President Barack Obama speaks on healthcare at Faneuil Hall in Boston, Massachusetts, on October 30, 2013.

*Democrats rushed to the defense of ObamaCare on Tuesday amid Republican attacks over premium increases.

As previously reported, the administration announced Monday that the premium will increase an average of 25 percent for 2017. White House Press Secretary Josh Earnest pointed out that the vast majority of ObamaCare enrollees receive financial assistance to shield them from the effect of such increases, and he said about 7 in 10 people will still be able to find a plan for $75 or less a month.

“That’s a good deal, that’s about the cost of a cell phone bill,” Earnest said, according to a pool report. “That’s a particularly good deal when you consider what options were available to individuals on the individual market before” ObamaCare.

Former President Bill Clinton also backed the Affordable Care Act on Tuesday, despite trashing it in a speech earlier this month, when he called it “the craziest thing in the world.”

During a campaign stop today on behalf of his wife Hillary Clinton in North Carolina, he touted the fact the healthcare law prevents insurance companies from withholding coverage from people with preexisting conditions who previously could not get coverage at any price.

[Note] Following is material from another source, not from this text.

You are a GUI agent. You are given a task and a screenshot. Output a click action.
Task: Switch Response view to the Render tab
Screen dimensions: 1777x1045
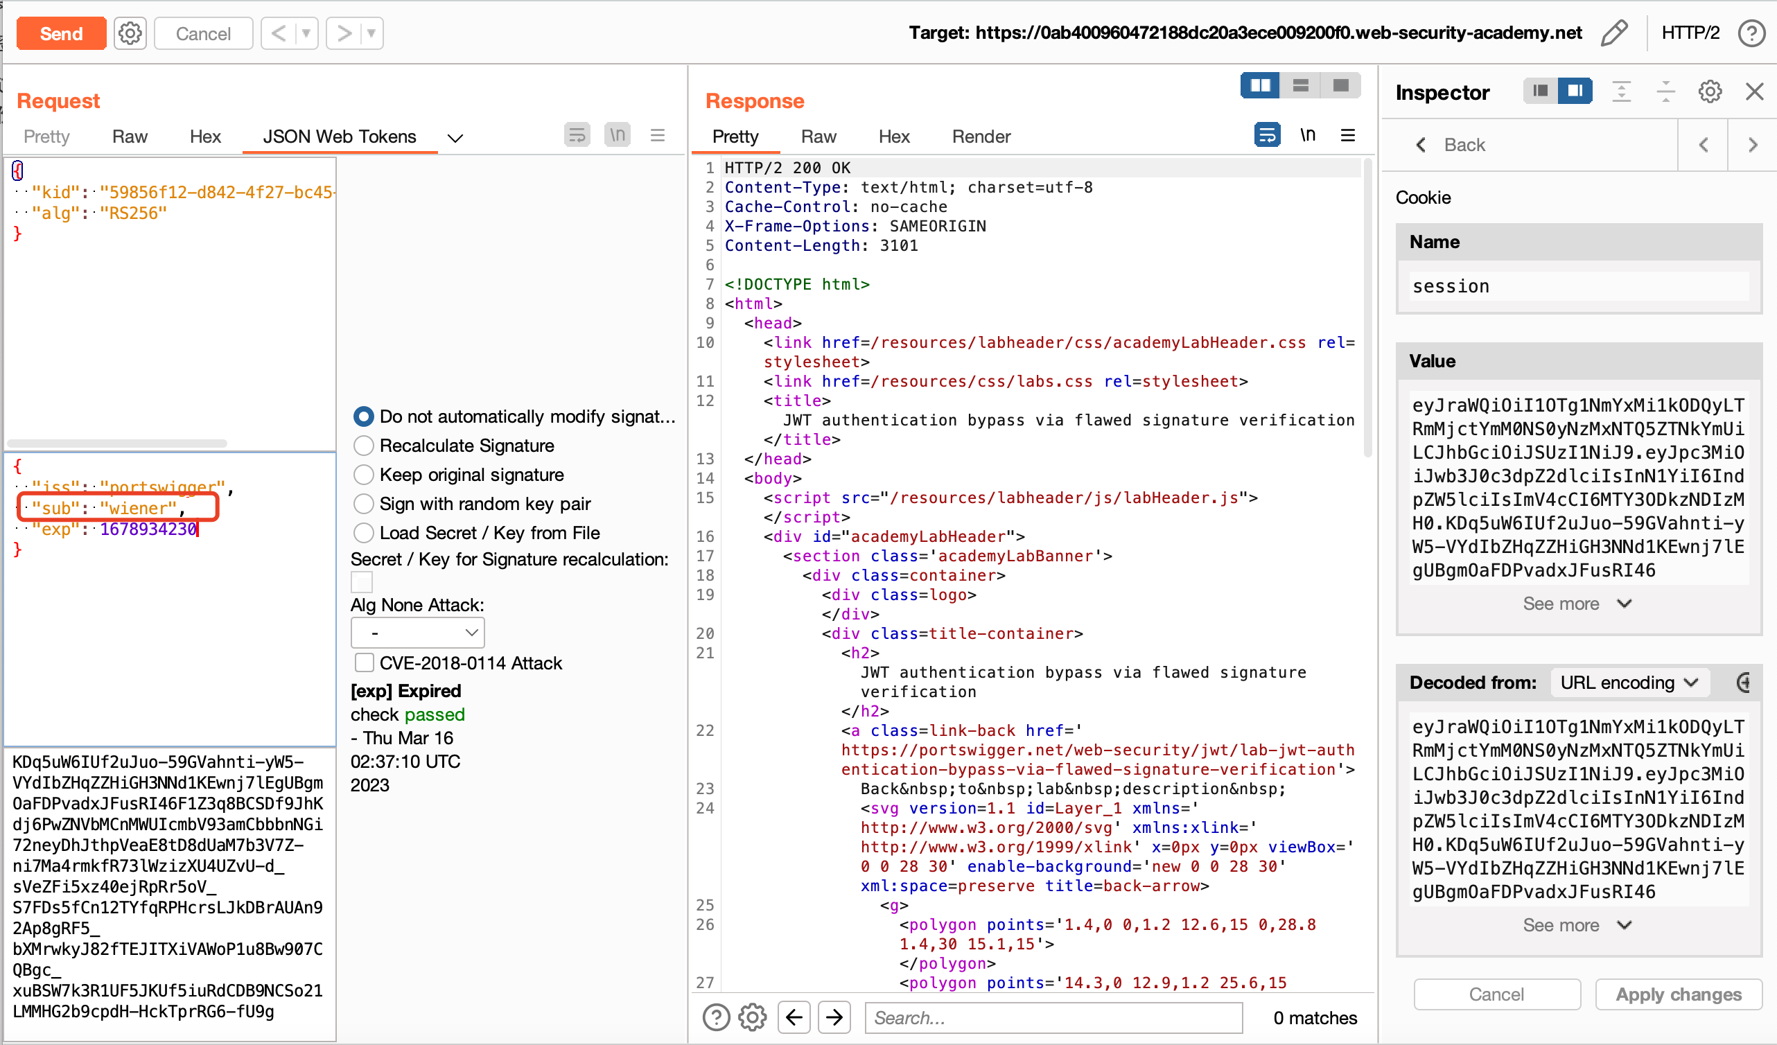pyautogui.click(x=981, y=137)
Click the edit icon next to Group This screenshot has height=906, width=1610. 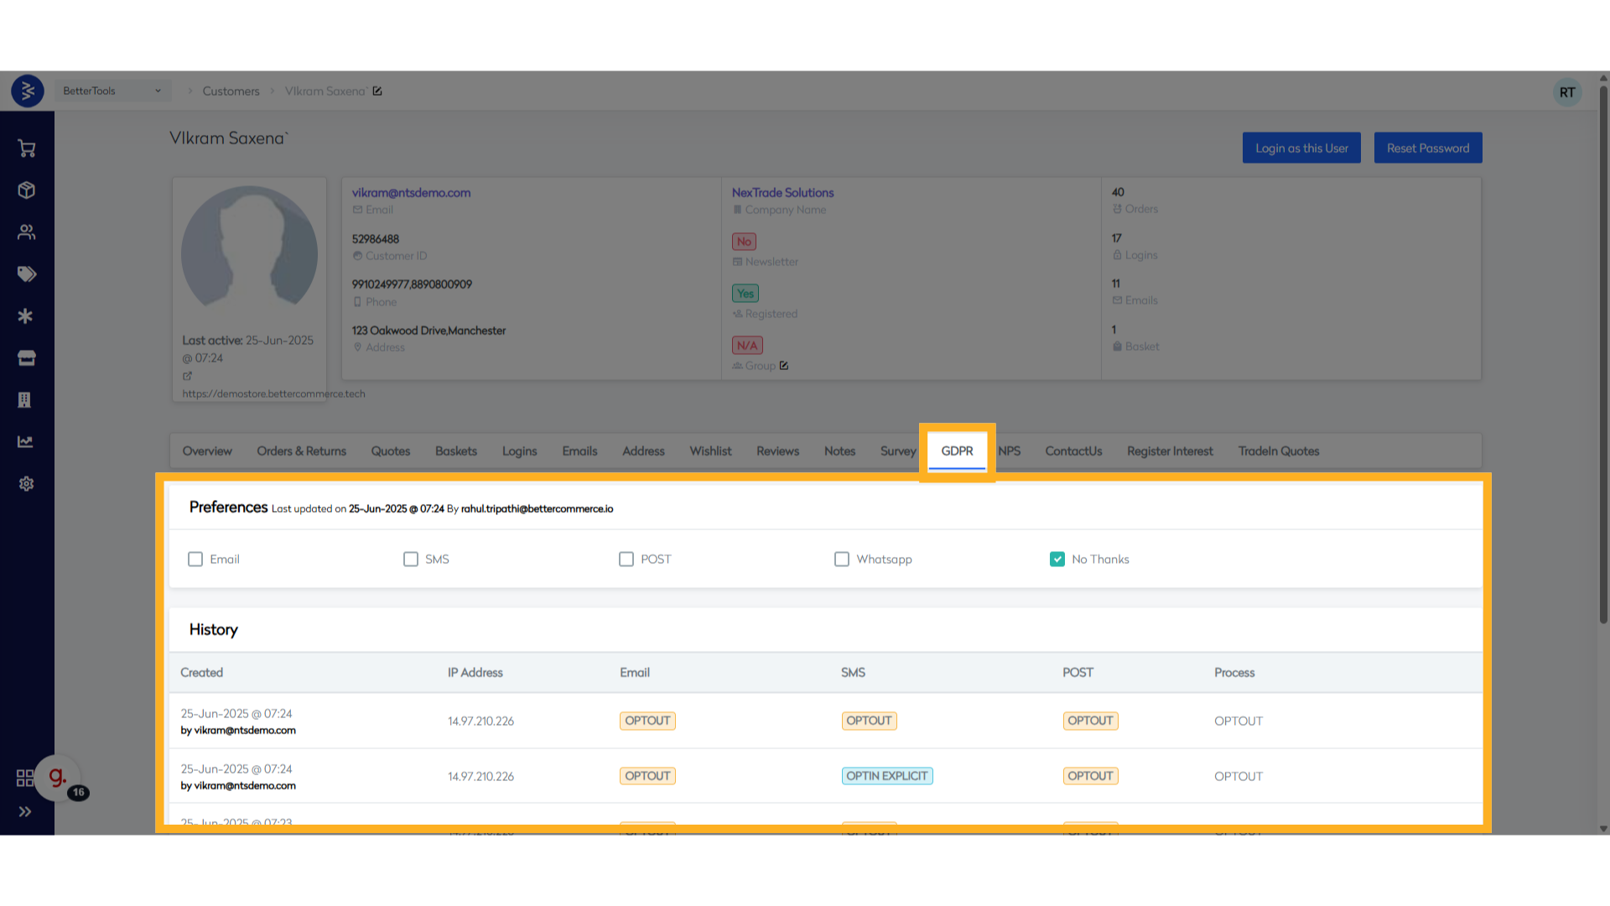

“All of the headlines are full of the stories that average premiums are going up 22 percent, but the subheadline is if you’re in the healthcare program, your subsidies will go up too, so the increases won’t be as much,” he said.

He also noted that 20 million people have gained coverage under the law.

“You’ve got one proposal [from] her opponent, just repeal it and go back to the way it used to be,” he said. “That’s a terrible idea. More than 20 million people would lose their health insurance.”

Hillary Clinton, however, did not mention ObamaCare at her only scheduled campaign rally of the day, choosing not to address the issue as she stumped in Coconut Creek, Fla.

Insurers have been facing a smaller and sicker group of ObamaCare enrollees than they expected, causing the need to hike premiums to try to stop losing money. The administration says this year is a “transition” and the market will stabilize the year after.

Those insurer exits have left more people with just one ObamaCare option.

“Twenty percent of Americans today only have one choice, and that’s not good,” Bill Clinton said.

Democrats also point out that most people, about 150 million Americans, get insurance through their jobs and are largely unaffected. The premium hikes mostly affect the 10 million people on ObamaCare.

Bill Clinton summed up the message on ObamaCare: “Hillary says fix the problem; don’t repeal the solution.